Categories
All CartoLab English Software Libre

Analysis on free software communities (I): a quantitative study on GRASS, gvSIG and QGIS

Disclaimer – this post is part of a serie: I (this one), IIIIIIV and V.

When selecting an aplication, it’s very common to weight tecnological factors -what the aplication enable us to do?- and economic ones -how money do we need?. And yet, there is a third factor to take into account, the social aspects of the project: the community of users and developers who support it and make it be alive.
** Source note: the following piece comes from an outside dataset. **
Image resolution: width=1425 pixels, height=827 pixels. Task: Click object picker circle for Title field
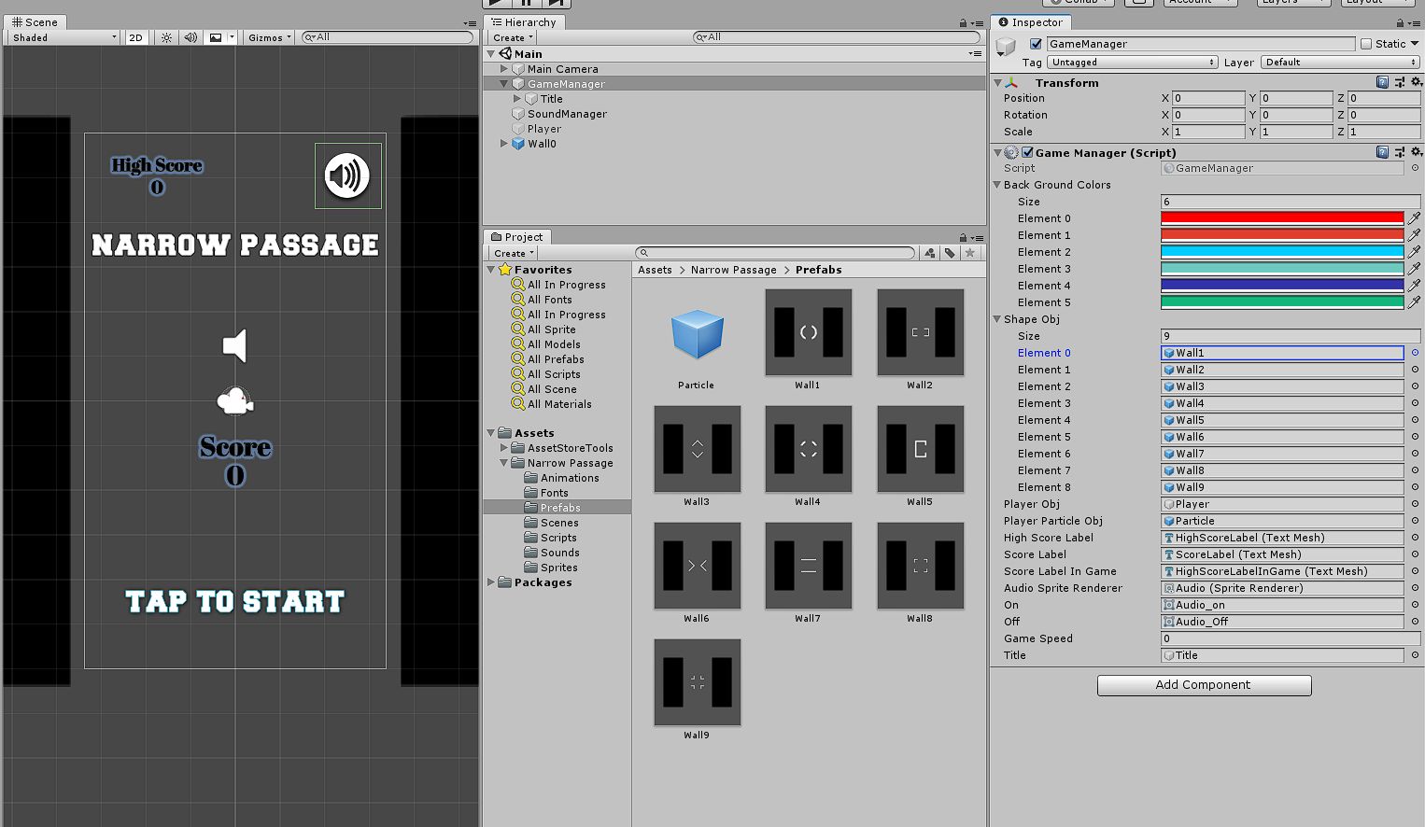pos(1414,655)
During a serie of posts begin with this, I’m going to show a quantitative analysis of communities from 3 reference projects in GIS arena: GRASSgvSIG y QGIS. We selected those, as they are viewed as the more mature projects in desktop GIS, they are under OSGEO Fundation umbrella and show some differences on the actors who bootstrapped and manage today.

What we have done?

During the more than 25 years of free software movement, it has delighted us with the high capacity for fostering creation and innovation a community-based model has. Along last years, that model proved its viability in other areas too: content creation (wikipedia), cartographic data creation (openstreetmaps)translating books, etc. Yet, few is known on “how to bootstrap and grow a community”. The only thing we can do is observing what others have done and learn from their experience.
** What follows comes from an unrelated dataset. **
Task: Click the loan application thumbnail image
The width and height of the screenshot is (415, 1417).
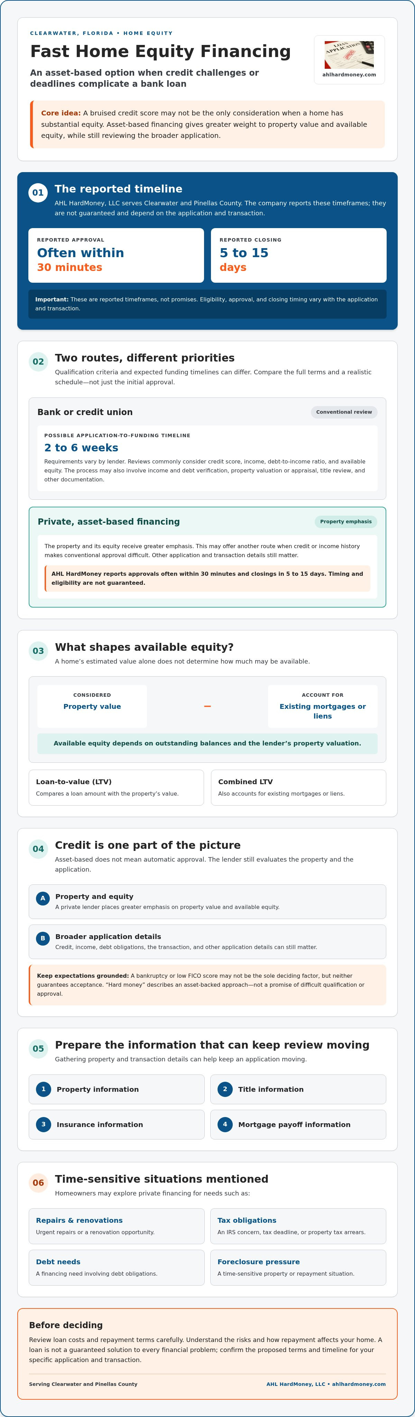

In order to contribute to the understanding on how a community-based project works I’ve work with Francisco Puga and other people from Cartolab to put together some of the public information the projects generate and make some sense from that. The actors in a community interact with each other, and, when that happen through internet, a trail is left (messages to mailinglists have author information and date, code version systems log information about the authors too, …). Basing our work on this available and public information -and standing on the shoulder on giants –i.e: reviewing a lot of research works similar to what we like to build- we have developed a quantitative analysis on the communities supporting GRASS, gvSIG and QGIS.

How did we make it?

The first step was to evaluate and gather all the public information a project, for what we like to do it in automated way. But, as we had to compare the 3 projects, the data had to be homogeneous: at least exists in both 3 and be in a comparable format. Taking these constraints into account (and the limited time we had for this!) we have collected information from 2 different systems:

  • Code versions control systems: from every project, we cloned all information available in their repositories to a local git repo, in order to parse the log of changes. This allowed us to study all the history of projects, from the very begining to December 2010.
  • Mailinglists: by means of mailingliststats tool -built mainly by our friend Israel Herráizthanks bro!– we gather data from March 2008 to December 2010.

Some disclaimers:

  • Projects have a number of branches, plugins and so. We focused the study on the main product, what an user get when she downloads it. Further study on the plugins ecosystem is needed, and it will give us more fine-tuning information.
  • Projects have a number of mailinglists more than we have studied (translators, steering committee, other local/regional mailinglists, etc), varying on each case. The analysis was focused on developers and users ones due to we think they are representative enough to mark the trend. We are not interested in giving an exact number (which may be impossible to measure!) but in drawing the long-term fluctuation of participation. Our intuition and past experiences, says that those mailinglists will follow a correlation of participation with the larger community surrounding the projects.
  • In the particular case of gvSIG users mailinglists, we have studied spanish and english mailinglist jointly. It makes sense doing so as the spanish mailinglist still have the core of contributions from hispanoamerican countries and non-spanish people interacts through international mailinglist. It is like the project have two hearts.
  • Unfortunately, quality of data have limited the period in study: the range is from March 2008 to December 2010. Prior to that, not all projects have information due to mailinglist migrations.

What is it useful for?

It’s possible to analyze a community from a variety of points of view. Our approach is a quantitative focus by means of a common model which agregate users depending on their level of participation:

  • Leaders: those who build the product and make the decisions.
  • Power users: those who adapt it to their needs and using it intensively.
  • Casual users: those who using it for a concrete task.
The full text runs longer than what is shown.